> [CHALLENGE A] Copy the rows below word for word, from the line containing "What do you see at coordinates (1512, 800)" up to and including the line containing "(1281, 430).", and nothing else.

> [SELECTED TEXT]
QM: Need Help Applying Fourier Transform

[Radarithm]

I understand the Fourier transform conceptually, but I am unable to reproduce it mathematically; I am very familiar with calculus and integration, but I am taking a QM course and I need to know how to apply it. No websites or videos are able to give me a good explanation as to how I can use it, so I decided to ask for help here.
Thanks in advance.

EDIT: Sorry if this is in the wrong section

 

[jtbell]

It would greatly help people here if you could show an example that you don't understand, and say what you don't understand about it. Otherwise we're "shooting blindly in the dark."

 

[Radarithm]

I am unable to understand how this: http://gyazo.com/5c78dc5774850d609ce200efa446cfbf
and this: http://gyazo.com/f182937cb662f5e2241bea977f2929ea
are equal, and how the Fourier transform is done. I do however understand what the Fourier transform is: A way to break down a certain wave into its sinusoidal wave components (ie. WAVE = sin wave1 + sin wave2 + ...)

 

[stevendaryl]

I am unable to understand how this: http://gyazo.com/5c78dc5774850d609ce200efa446cfbf
and this: http://gyazo.com/f182937cb662f5e2241bea977f2929ea
are equal, and how the Fourier transform is done. I do however understand what the Fourier transform is: A way to break down a certain wave into its sinusoidal wave components (ie. WAVE = sin wave1 + sin wave2 + ...)

The proof of that is a little complicated, but I can give you an intuitive argument.

> [DATA ENTRIES]
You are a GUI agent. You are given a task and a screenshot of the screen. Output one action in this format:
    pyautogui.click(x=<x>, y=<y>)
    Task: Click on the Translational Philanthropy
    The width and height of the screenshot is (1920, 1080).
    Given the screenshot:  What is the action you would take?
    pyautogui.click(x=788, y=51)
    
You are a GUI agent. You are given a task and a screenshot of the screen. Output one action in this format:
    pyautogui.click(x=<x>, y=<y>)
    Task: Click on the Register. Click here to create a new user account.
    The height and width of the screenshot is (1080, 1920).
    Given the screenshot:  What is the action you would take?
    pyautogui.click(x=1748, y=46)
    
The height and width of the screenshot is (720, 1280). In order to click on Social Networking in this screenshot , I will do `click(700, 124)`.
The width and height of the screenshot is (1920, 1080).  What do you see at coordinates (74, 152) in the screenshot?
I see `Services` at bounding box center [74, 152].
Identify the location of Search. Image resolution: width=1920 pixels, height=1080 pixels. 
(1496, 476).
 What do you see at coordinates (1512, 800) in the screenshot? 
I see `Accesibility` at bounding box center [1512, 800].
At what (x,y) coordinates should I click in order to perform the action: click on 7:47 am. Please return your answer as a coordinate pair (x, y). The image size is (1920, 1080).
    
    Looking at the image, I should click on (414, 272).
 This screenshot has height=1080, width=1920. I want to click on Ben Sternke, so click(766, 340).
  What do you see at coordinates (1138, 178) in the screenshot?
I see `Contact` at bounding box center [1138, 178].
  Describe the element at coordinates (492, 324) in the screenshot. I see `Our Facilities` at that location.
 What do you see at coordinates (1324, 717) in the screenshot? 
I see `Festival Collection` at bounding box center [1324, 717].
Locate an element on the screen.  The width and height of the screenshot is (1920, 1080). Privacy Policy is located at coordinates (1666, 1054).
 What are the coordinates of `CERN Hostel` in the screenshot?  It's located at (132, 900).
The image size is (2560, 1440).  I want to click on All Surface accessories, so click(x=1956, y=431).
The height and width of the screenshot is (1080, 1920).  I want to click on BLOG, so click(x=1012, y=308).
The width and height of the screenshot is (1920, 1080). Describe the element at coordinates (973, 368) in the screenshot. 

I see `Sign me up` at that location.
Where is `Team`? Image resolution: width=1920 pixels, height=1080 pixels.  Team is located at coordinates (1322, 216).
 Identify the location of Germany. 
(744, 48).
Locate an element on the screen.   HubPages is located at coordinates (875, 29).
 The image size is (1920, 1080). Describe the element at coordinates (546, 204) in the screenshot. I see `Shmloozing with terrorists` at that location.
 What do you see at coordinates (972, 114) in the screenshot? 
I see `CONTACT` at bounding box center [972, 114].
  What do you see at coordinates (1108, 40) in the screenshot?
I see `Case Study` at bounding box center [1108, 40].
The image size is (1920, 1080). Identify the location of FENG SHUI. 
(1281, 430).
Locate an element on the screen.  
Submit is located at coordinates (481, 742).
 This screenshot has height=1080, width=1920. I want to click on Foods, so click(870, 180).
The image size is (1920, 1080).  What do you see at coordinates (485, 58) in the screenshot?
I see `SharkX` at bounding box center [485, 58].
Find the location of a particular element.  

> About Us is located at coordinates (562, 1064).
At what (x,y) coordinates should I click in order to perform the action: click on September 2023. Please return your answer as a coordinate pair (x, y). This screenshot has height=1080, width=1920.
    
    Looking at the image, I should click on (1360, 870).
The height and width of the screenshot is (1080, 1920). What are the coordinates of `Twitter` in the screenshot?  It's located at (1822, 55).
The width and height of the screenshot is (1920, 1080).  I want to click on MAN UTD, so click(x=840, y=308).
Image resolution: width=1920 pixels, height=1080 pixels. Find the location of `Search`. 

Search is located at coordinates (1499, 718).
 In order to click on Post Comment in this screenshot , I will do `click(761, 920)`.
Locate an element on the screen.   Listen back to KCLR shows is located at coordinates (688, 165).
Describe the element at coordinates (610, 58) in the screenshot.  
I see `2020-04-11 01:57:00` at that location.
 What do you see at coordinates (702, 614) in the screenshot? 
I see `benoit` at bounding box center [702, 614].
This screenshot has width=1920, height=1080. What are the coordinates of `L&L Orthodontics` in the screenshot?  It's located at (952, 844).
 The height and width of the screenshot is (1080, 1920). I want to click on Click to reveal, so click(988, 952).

> [CHALLENGE B] In the forum thread about applying the Fourier transform, what course does the opening post say the poster is taking?

> [REPLY A]
 What do you see at coordinates (1512, 800) in the screenshot? 
I see `Accesibility` at bounding box center [1512, 800].
At what (x,y) coordinates should I click in order to perform the action: click on 7:47 am. Please return your answer as a coordinate pair (x, y). The image size is (1920, 1080).
    
    Looking at the image, I should click on (414, 272).
 This screenshot has height=1080, width=1920. I want to click on Ben Sternke, so click(766, 340).
  What do you see at coordinates (1138, 178) in the screenshot?
I see `Contact` at bounding box center [1138, 178].
  Describe the element at coordinates (492, 324) in the screenshot. I see `Our Facilities` at that location.
 What do you see at coordinates (1324, 717) in the screenshot? 
I see `Festival Collection` at bounding box center [1324, 717].
Locate an element on the screen.  The width and height of the screenshot is (1920, 1080). Privacy Policy is located at coordinates (1666, 1054).
 What are the coordinates of `CERN Hostel` in the screenshot?  It's located at (132, 900).
The image size is (2560, 1440).  I want to click on All Surface accessories, so click(x=1956, y=431).
The height and width of the screenshot is (1080, 1920).  I want to click on BLOG, so click(x=1012, y=308).
The width and height of the screenshot is (1920, 1080). Describe the element at coordinates (973, 368) in the screenshot. 

I see `Sign me up` at that location.
Where is `Team`? Image resolution: width=1920 pixels, height=1080 pixels.  Team is located at coordinates (1322, 216).
 Identify the location of Germany. 
(744, 48).
Locate an element on the screen.   HubPages is located at coordinates (875, 29).
 The image size is (1920, 1080). Describe the element at coordinates (546, 204) in the screenshot. I see `Shmloozing with terrorists` at that location.
 What do you see at coordinates (972, 114) in the screenshot? 
I see `CONTACT` at bounding box center [972, 114].
  What do you see at coordinates (1108, 40) in the screenshot?
I see `Case Study` at bounding box center [1108, 40].
The image size is (1920, 1080). Identify the location of FENG SHUI. 
(1281, 430).

> [REPLY B] A QM course.